Au milieu de toute cette tension, on annonça l'arrivée de la chaise à porteurs. Lin Boheng s'approcha de Su Xi et dit doucement : « Su Xi, Sanyuan est venu te chercher. Grand Frère va t'accompagner jusqu'à la chaise. »
« Merci, Grand Frère. » Sous le voile, Su Xi rougit et murmura.
Lin Boheng se pencha, la souleva et la porta lui-même jusqu'à la chaise...
Après avoir accompli une série de formalités d'usage, le cortège venu chercher la mariée l'emporta joyeusement en direction du palais. La famille Lin les suivit également en se dirigeant vers le palais.
Les gens de la cité les accompagnèrent tout le long jusqu'aux portes du palais et observèrent le Grand Empereur descendre de cheval. Il enfonça la portière de la chaise d'un coup de pied et conduisit la mariée à l'intérieur du palais ; ce ne fut qu'une fois que les silhouettes de dos des jeunes mariés eurent disparu de leur vue que tout le monde repartit à regret.
Comme le cortège avait fait le tour de la cité et que cela avait pris un certain temps, mais qu'ils avaient déjà calculé l'heure propice, lorsqu'ils arrivèrent au domicile des Lin pour chercher la mariée et qu'ils revinrent au palais, il était déjà passé midi. Après que le couple eut pénétré dans le palais et rendu hommage aux ancêtres de la famille Feng, le banquet de noces à l'extérieur avait déjà commencé.
Peut-être était-ce dû à Feng Jiu, ou aux divers souverains qui se tinrent très sages, mais rien d'inquiétant ne survint pendant les noces, et Feng Xiao en fut soulagé.
Pour le banquet, Feng Xiao était chargé de recevoir les souverains et leurs fils, tandis que le Vieux Patriarche Geng et Guan Xilin s'occupaient d'accueillir les différents clans.
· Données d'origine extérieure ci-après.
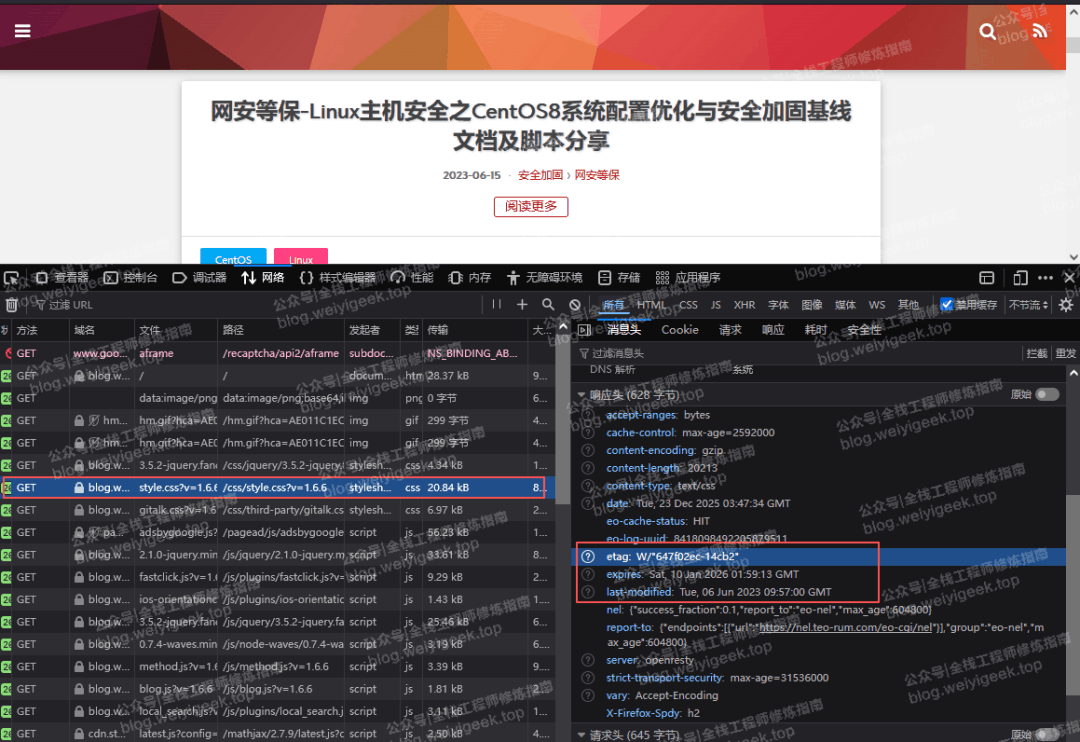Click help icon beside etag header
This screenshot has height=742, width=1080.
click(588, 557)
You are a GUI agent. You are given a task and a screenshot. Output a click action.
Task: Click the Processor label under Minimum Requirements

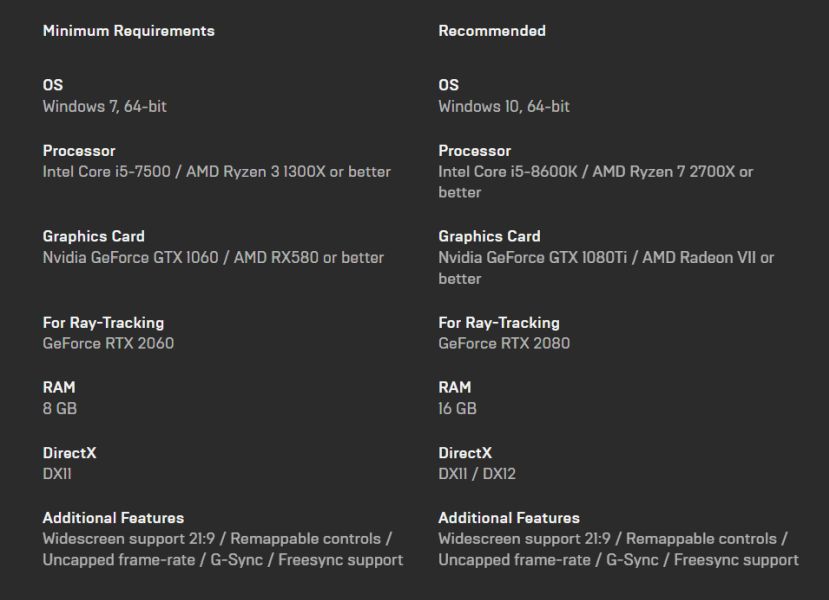pyautogui.click(x=79, y=151)
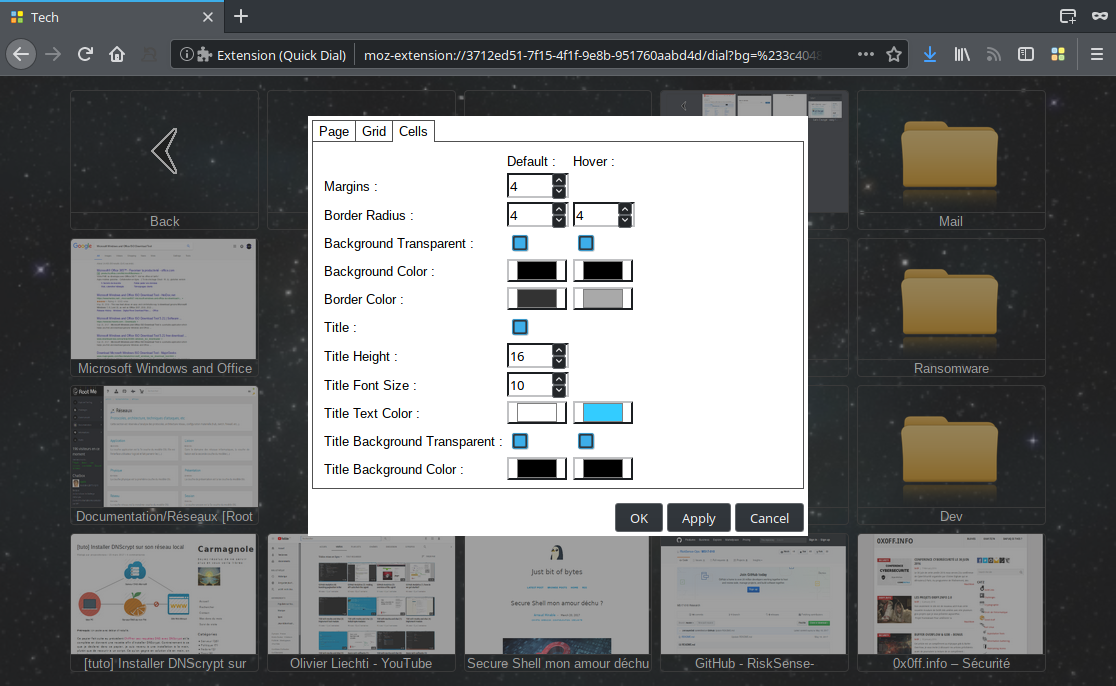This screenshot has width=1116, height=686.
Task: Switch to the Page tab
Action: 334,131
Feng Jiu recevait la famille Lin et rencontrait la jeune génération des Lin.
Le Vieux Patriarche Feng sortit pour divertir les invités et porta un toast à chaque table. Aujourd'hui, son visage était rayonnant, et son sourire venait sincèrement du fond du cœur. En le voyant, chacun se sentit heureux pour lui.
Après tout, il était le Grand Empereur et personne n'osa faire de scandale en sa nuit de noces. Aussi, après un tour de vin, le Vieux Patriarche Feng se retira le premier, et tout le monde resta jusqu'à tard dans la nuit avant de se disperser.
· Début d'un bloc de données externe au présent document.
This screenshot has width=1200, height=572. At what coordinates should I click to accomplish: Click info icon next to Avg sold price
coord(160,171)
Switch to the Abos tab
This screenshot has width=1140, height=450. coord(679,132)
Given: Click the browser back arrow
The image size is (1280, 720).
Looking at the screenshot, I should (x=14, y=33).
Cette nuit-là, après que Feng Xiao et Feng Jiu eurent raccompagné tout le monde, le père et la fille se regardèrent et sourirent.
Feng Jiu jeta un œil au palais de son grand-père et sourit en coin : « Père, tout le monde est parti. Qu'en dis-tu ? On y va, père et fille, et... ? »
À peine eut-il entendu cela que le visage de Feng Xiao devint grave et perdit son sourire : « Retourne te reposer, va te reposer. Ne fais pas n'importe quoi, de peur de les effrayer. »
Sur ce, il bâilla bruyamment et dit : « Nous avons été occupés toute la journée, je vais aller me reposer d'abord. Quant à toi, tu ferais mieux de rentrer vite ! » Après avoir dit son mot, il n'attendit pas qu'elle réponde et s'en alla, le pas légèrement plus rapide, comme s'il craignait qu'elle ne dise quelque chose qui le mettrait dans l'embarras.
En observant sa silhouette en fuite, elle regarda autour d'elle et se toucha le menton. Elle se dit : « Est-ce que je vais les effrayer ? Soupir, oublie ! Après tout, cette nuit, c'est la grande nuit de Grand-père. Mieux vaut que je ne gâche pas tout. »
Elle gloussa, et se tourna pour rentrer au palais...
Le lendemain matin, Feng Xiao et Feng Jiu se rendirent à la salle principale pour servir le thé au Vieux Patriarche Feng et à Su Xi.
Cette tasse de thé signifiait que Su Xi était reconnue comme membre de la famille et constituait une marque de respect envers leurs aînés.
« Père, Mère, veuillez boire le thé. » Feng Xiao servit respectueusement le thé aux deux, bien qu'au fond de lui il se sentît encore un peu maladroit à appeler « mère » celle qui avait à peu près l'âge de sa fille. On imagine aisément son malaise.
Cependant, il ne le refusa pas. L'appeler mère était aussi une forme de respect envers elle.